PROBLEM TO WORK ON -> Please repeat each line from the one holding "The height and" through the final line of the data, exactly as it stands, with no pictures.

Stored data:
★ ★ ★ ★ ★ ★ ★
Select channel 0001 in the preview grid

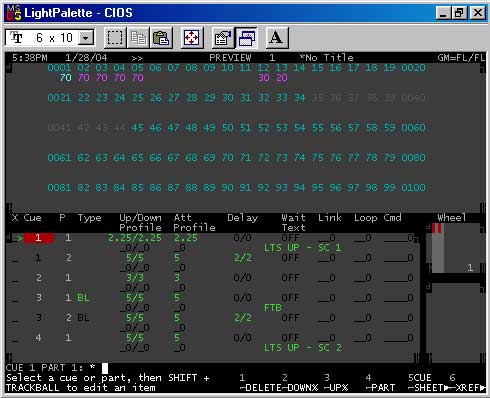click(59, 68)
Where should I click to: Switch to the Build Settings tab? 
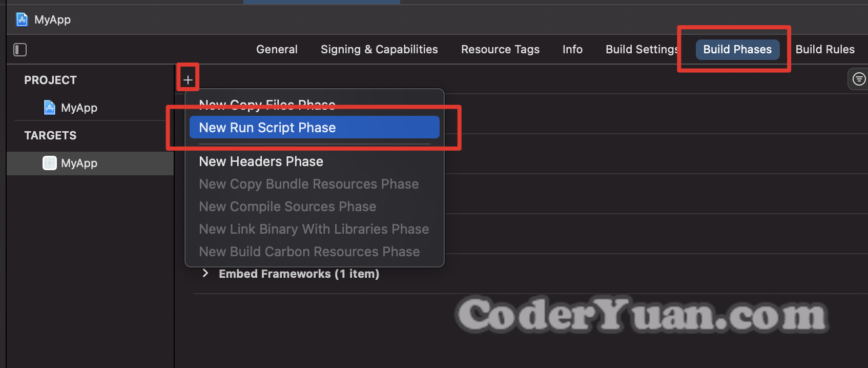point(642,49)
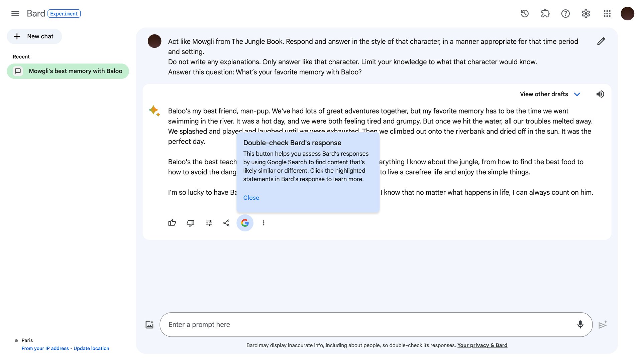Start a New chat
This screenshot has height=364, width=642.
click(34, 36)
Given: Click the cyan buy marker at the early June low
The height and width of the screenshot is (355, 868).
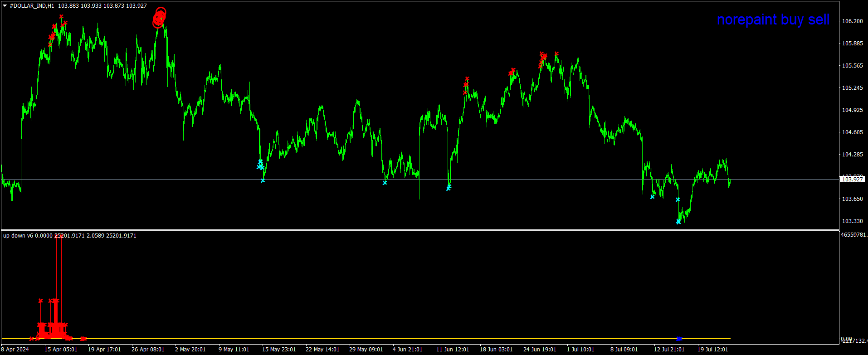Looking at the screenshot, I should tap(385, 183).
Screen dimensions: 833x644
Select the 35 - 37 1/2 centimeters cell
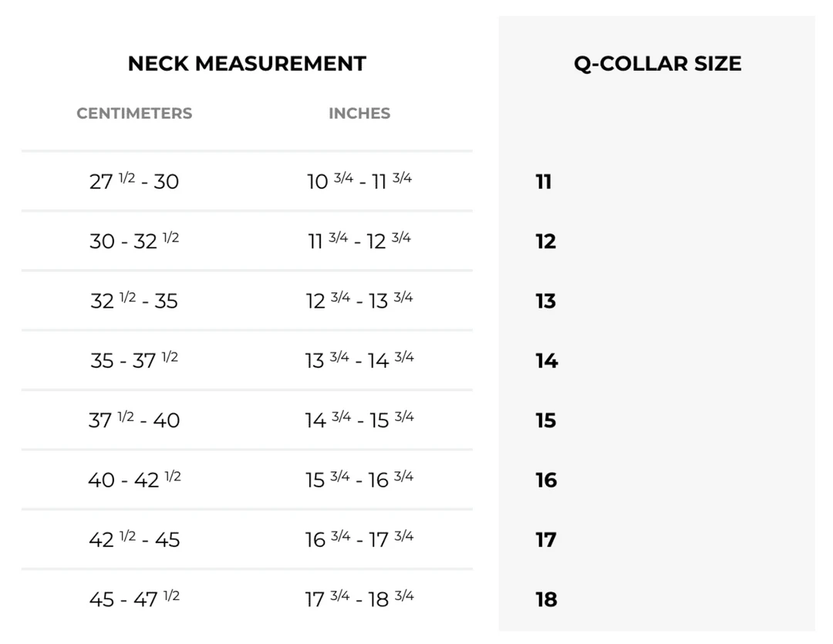pyautogui.click(x=134, y=361)
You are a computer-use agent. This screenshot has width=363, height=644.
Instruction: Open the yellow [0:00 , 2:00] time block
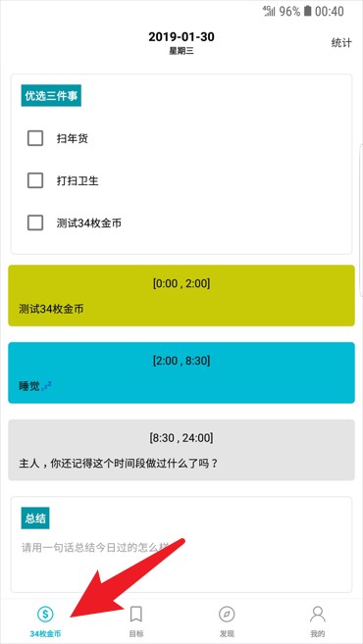[x=182, y=295]
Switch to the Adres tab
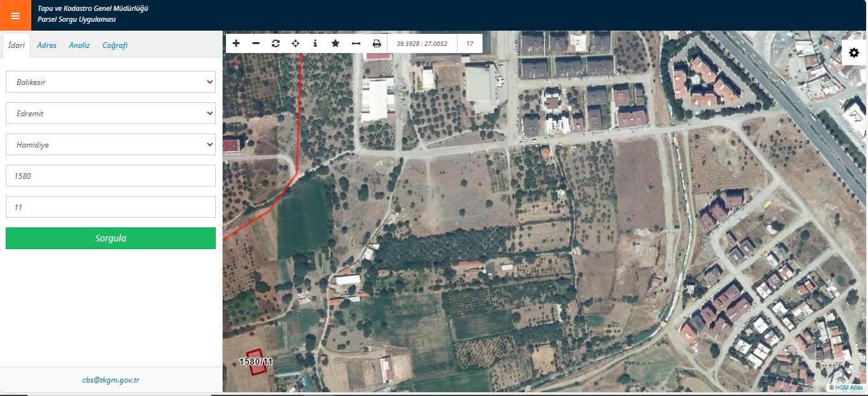Viewport: 868px width, 396px height. (47, 45)
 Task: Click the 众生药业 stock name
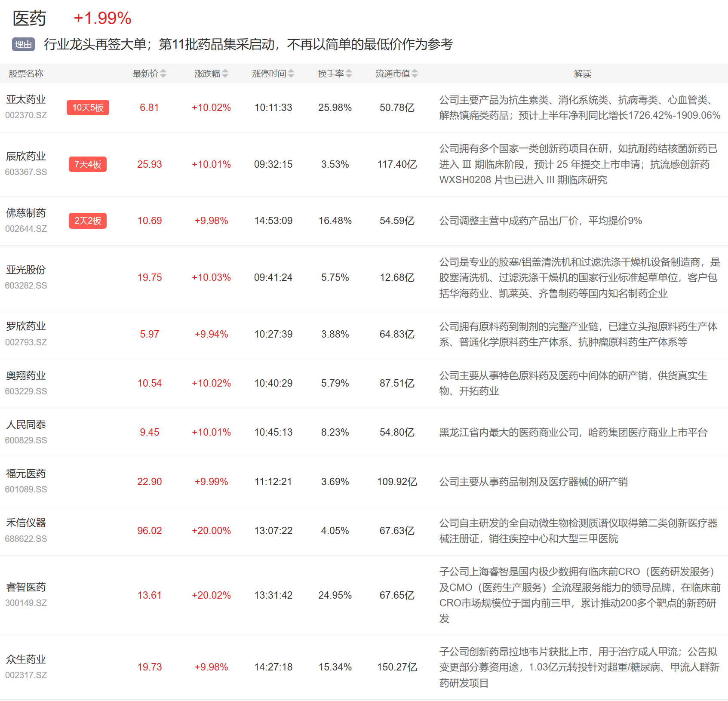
★ ★ ★ ★ ★ ★ ★
EXERCISE RESULT ->
The height and width of the screenshot is (355, 868).
Looking at the screenshot, I should tap(385, 183).
Screen dimensions: 833x644
Select the 35 - 37 1/2 centimeters cell
pyautogui.click(x=134, y=361)
You are a computer-use agent. This screenshot has width=363, height=644.
Instruction: Open the yellow [0:00 , 2:00] time block
[x=182, y=295]
Switch to the Adres tab
Viewport: 868px width, 396px height. (47, 45)
 Task: Click the 众生药业 stock name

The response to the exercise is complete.